Le baron Larrey, le meilleur des hommes, eut une légère pâleur à ce spectacle. Il en voyait bien d’autres, certes ; mais ce pauvre petit était un holocauste bien inutile.

Ah ! l’injustice de la guerre ! l’infamie de la guerre ! Il ne viendra donc pas, le moment rêvé où il n’y aura plus de guerres possibles ! Où un monarque qui voudrait la guerre serait détrôné et emprisonné comme un malfaiteur ? Il ne viendra donc pas le moment où il y aura un cénacle cosmopolite où le sage de chaque pays représentera sa nation et où les droits de l’humanité seront discutés et respectés ?
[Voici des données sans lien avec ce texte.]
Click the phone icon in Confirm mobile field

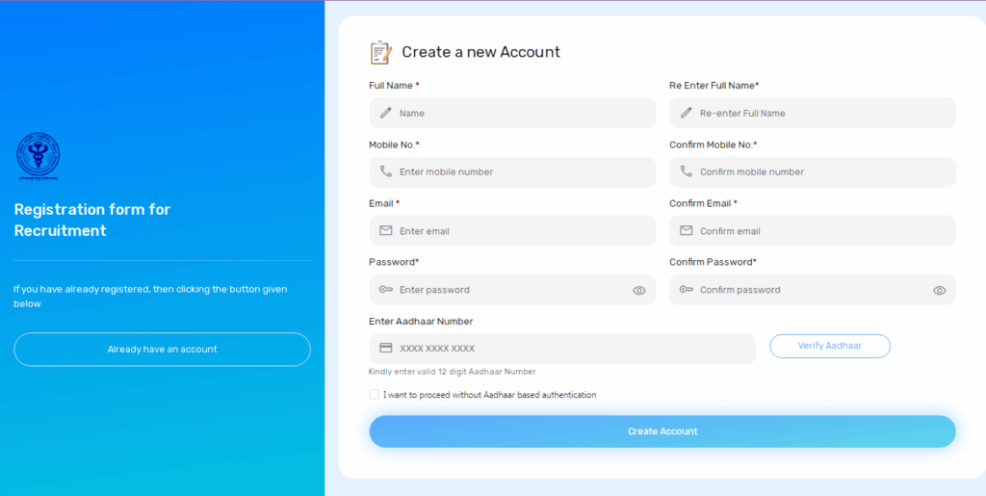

Tant d’hommes pensent ce que je pense ! Tant de femmes disent comme moi ! Et rien ne se fait. La pusillanimité d’un Oriental, la mauvaise humeur d’un souverain peuvent mettre encore des centaines de milliers d’hommes face à face ! Et il y a des gens si savants : des chimistes, qui passent leur temps à rêver, à chercher, à trouver des poudres écrabouillant tout, des bombes blessant vingt, trente hommes, des fusils répercutant leurs meurtrières besognes jusqu’à ce que la balle tombe morte elle-même après avoir crevé dix à douze poitrines.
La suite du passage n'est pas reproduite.